(3)治癒者《ヒーラー》と勇者《ブレイブ》
――死ぬ。
そんな物騒な事を、こんなにあっけらかんと言うのはやめて欲しい。しかも笑顔で。
俺はキョドった。
「ししし死ぬって、さっき言ったじゃないスか、俺ら、もう一回死んでるっスよね。なのにまた死ぬんスか? おかしくないスか?」
「この世界での死は、魂の消滅。生き返る望みが断たれる、って事だ」
バルサが呆れたように言った。
「さっき言っただろ。『試練』なんだから、それなりのリスクはある」
それからバルサは、俺の姿をまじまじと見た。
「ところで、おまえの武器は何だ?」
……武器?
そういえば、バルサは聖剣みたいなゴツい剣、ニーナは変わった形の杖を持っている。
しかし、俺は何も持っていない。
どこかでもらえるんだろうか?
すると、ニーナが首を傾げた。
「転生した時に持ってなかった?」
「……へ?」
「私、この世界で気付いたら、もうこの格好だったわよ」
と、ニーナはローブの裾を持って見せた。
「俺も」
バルサが肉の袋と一緒に担いだ聖剣の鞘を示す。
「エクスカリバーを持ってこの世界に来たから、俺は勇者と名乗ってる」
「エクスカリバー、ね……」
ニーナが苦笑する。
「その剣に名前なんてあるの?」
「あるさ。俺が決めたんだ。聖剣エクスカリバー。それっぽいだろ」
「どうだかねー」
言われたバルサがムッとする。
「そう言うニーナだって、その杖をカドゥケウスと呼んでるだろ」
「ええ、そうよ。螺旋の蛇は平和と医術の象徴。ピッタリよ」
と、ニーナは杖を顔の前に掲げた。
二匹の蛇が絡み合った先に、天使みたいな翼が付いている。
その間に、白い石。
「光の魔法を使えるの。直接の攻撃はできないけど、敵を攪乱したり、仲間の能力を高めたり、傷を治したり。いわゆる治癒者ね」
そこでニーナは立ち止まった。
「君、本当に武器、持ってないの?」
……その真意を理解して、俺は青ざめた。
オークから逃げ回っているうちに、落としたかもしれない。
ニーナとバルサも顔を見合わせた。
だいぶ歩いたし、道も目印もない草っ原。
どこをどう逃げたかなんて、全く分からない。
ニーナはまじまじと俺の格好を眺めた。
「服装から武器を推測しようと思ったけど、君の、何?」
そこで俺は、改めて自分の着ているを確認した。
……いつも履いているヨレヨレのジーパンに、スポーツメーカーのロゴ入りのジャージ。足元は白のスニーカー……だいぶ土で汚れてはいるが。

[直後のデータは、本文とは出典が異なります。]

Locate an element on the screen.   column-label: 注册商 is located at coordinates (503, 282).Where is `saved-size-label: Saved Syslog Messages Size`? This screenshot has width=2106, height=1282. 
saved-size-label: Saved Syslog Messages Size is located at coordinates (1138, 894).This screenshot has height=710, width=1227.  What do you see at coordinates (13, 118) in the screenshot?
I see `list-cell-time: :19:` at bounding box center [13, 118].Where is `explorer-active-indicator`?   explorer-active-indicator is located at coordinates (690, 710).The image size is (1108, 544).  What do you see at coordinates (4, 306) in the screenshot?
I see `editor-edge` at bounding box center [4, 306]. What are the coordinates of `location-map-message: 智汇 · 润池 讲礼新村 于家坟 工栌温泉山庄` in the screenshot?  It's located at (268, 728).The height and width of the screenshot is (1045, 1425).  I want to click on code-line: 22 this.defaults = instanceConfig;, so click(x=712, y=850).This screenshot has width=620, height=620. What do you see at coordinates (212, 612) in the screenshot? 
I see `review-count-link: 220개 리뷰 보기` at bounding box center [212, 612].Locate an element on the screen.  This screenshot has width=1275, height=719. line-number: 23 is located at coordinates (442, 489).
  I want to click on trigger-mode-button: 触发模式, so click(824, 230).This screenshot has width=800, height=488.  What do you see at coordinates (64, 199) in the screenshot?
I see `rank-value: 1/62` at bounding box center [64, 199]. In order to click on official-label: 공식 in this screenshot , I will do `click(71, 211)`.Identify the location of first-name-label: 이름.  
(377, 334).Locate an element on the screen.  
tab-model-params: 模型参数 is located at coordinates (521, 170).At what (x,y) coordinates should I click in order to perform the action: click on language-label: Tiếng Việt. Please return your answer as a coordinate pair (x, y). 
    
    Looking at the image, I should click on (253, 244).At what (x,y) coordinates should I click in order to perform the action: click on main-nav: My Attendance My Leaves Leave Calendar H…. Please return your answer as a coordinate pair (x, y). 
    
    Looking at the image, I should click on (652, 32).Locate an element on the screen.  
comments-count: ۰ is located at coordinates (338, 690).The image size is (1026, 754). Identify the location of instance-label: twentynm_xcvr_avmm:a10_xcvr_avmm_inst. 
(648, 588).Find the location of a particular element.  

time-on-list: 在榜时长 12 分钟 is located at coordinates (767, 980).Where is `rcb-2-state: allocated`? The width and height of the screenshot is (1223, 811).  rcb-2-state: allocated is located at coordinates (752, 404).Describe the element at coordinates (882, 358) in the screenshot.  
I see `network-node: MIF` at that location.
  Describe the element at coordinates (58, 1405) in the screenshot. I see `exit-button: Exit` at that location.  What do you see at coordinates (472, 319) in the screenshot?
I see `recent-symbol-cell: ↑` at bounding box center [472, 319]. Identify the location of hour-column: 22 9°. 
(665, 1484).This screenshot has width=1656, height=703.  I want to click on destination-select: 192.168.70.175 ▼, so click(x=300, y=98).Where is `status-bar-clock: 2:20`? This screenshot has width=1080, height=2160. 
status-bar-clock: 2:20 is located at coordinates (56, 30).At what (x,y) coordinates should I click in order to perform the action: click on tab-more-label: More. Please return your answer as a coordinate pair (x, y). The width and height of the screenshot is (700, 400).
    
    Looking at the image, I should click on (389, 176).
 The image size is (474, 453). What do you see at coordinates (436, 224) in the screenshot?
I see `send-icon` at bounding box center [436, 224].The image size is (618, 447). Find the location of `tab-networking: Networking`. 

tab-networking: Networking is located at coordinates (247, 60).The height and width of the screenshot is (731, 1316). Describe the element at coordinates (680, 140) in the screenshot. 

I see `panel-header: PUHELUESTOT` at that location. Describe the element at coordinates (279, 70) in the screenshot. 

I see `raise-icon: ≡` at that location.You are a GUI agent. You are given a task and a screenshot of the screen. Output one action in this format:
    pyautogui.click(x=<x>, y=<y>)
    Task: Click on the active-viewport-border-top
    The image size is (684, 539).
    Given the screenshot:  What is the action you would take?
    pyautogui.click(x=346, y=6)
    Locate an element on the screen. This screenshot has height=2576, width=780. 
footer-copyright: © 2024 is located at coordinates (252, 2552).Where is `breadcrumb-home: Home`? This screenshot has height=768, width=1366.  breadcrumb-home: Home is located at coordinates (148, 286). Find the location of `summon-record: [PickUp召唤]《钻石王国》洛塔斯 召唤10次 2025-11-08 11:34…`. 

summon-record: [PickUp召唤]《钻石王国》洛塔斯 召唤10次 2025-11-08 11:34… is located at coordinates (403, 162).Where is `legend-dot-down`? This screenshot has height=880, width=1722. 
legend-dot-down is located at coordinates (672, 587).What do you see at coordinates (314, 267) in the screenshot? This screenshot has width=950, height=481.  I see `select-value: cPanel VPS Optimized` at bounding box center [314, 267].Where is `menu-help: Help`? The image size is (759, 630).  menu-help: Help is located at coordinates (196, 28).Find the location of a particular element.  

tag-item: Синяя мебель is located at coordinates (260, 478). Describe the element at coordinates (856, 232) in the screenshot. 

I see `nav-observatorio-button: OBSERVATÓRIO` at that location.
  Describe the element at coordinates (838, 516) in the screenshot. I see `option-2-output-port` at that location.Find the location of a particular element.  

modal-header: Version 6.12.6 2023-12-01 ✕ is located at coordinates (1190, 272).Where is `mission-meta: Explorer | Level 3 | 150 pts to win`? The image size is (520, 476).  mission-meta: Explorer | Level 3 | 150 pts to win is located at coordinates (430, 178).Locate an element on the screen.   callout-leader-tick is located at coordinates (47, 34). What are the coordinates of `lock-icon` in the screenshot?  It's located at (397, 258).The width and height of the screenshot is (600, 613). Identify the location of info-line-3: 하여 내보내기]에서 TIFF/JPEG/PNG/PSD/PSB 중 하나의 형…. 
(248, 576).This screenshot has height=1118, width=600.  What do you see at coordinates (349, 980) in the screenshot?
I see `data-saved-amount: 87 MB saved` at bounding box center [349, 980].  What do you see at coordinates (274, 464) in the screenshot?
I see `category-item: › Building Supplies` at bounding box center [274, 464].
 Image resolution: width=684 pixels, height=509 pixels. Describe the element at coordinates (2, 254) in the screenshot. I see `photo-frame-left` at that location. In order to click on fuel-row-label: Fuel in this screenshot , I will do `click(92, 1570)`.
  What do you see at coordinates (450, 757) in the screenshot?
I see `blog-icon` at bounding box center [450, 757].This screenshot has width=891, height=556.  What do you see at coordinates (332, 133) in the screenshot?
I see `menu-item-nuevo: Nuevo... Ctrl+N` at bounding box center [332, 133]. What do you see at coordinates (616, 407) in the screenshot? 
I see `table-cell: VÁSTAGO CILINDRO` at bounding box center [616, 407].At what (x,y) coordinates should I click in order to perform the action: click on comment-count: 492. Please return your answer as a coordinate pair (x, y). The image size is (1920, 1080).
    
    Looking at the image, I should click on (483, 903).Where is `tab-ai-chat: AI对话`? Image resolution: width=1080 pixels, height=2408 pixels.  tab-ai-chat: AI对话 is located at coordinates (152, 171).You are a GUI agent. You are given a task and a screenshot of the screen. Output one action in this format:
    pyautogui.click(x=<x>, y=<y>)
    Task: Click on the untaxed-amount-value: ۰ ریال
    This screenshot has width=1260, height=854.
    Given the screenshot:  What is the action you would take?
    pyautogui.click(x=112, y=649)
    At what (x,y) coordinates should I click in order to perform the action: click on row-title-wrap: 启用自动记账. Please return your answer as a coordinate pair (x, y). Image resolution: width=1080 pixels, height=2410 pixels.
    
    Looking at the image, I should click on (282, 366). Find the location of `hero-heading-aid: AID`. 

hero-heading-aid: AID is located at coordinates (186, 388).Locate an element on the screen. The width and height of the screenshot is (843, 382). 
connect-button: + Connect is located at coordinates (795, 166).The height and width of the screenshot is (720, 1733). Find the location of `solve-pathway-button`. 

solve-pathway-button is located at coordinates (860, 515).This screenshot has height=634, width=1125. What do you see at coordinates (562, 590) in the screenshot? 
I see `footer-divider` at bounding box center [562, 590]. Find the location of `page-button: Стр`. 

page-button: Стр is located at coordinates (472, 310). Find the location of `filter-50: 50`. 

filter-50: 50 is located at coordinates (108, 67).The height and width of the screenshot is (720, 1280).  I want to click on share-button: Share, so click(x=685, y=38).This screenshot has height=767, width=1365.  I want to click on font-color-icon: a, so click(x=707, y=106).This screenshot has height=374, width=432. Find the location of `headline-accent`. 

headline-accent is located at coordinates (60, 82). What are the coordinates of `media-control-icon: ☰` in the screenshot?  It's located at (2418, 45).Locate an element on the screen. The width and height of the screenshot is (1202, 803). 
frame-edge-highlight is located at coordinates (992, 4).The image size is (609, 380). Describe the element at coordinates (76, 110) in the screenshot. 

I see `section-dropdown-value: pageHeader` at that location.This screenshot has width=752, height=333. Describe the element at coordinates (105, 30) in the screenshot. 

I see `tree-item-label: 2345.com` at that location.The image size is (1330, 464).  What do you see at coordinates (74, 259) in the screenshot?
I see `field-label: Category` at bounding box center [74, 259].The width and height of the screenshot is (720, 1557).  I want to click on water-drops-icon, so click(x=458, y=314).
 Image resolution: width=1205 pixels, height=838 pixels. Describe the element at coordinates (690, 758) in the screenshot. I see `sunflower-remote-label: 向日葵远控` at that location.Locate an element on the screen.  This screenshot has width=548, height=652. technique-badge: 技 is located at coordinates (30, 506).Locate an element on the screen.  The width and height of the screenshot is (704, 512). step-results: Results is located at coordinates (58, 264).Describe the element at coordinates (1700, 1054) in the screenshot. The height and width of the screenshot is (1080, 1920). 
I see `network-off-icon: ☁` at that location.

とにかく、転生前――トラックに轢かれる前の格好と、全く同じなのだ。
「…………」
なんで俺だけ、勇者や魔法使いみたいな、いかにもファンタジーな格好じゃないんだ?
それに、武器とは?
ニーナは顎に手を置いた。
「もしかしたら、ファイみたいな超能力者?」
「ファイ?」
「村で一緒に暮らしてる仲間。彼みたいに、武器を使わない能力持ちって可能性もあるけど……」
バルサもニーナと並んで俺を見る。そして、
「それはないな」
と言い切った。
「ファイみたいな、何というか、頭の良さを感じない」
「何でだよ!」
憤慨する俺を見て、ニーナが何かに気付いたようだ。
「……何、これは?」
と、ジャージのポケットから何かを取り出す。
――と、それと一緒に、細長いものが転がり落ちた。
それを拾い上げ、まじまじと眺めた俺は声を上げた。
「……ボールペン……?」
百円ショップなんかでも売ってる、ごくありふれたノック式のやつだ。
……ただこれは、俺が普段使っているものではない。見覚えのないもの。
「これは紙切れね。四角いマスが描いてあるわ」
ニーナの手にあるのは、しわくちゃに折り畳まれた原稿用紙だ。ニーナは(多分)外国人だから、原稿用紙を知らないのだろう。不思議そうに眺めている。
だが、原稿用紙なんて夏休みの宿題にしか使わない。
俺が(素人)作家だと言っても、今どきはスマホ執筆だから、原稿用紙なんて家にない。
見覚えのないボールペンと、原稿用紙。
これは一体……?
「…………」
言葉がなくても、ニーナとバルサの表情で理解した。
――俺の武器が、これなのだ。
「嘘だろ……」
もう少し、何というか、実用的なものはなかったのか。
ボールペンと原稿用紙で、どうやってオークから身を守れと?
ニーナもバルサも、俺と同じ気持ちだったのだろう。
「ま、まあ、武器は人それぞれだから、ハズレもあるわ……」
同情を込めた視線が、俺に降り注がれた。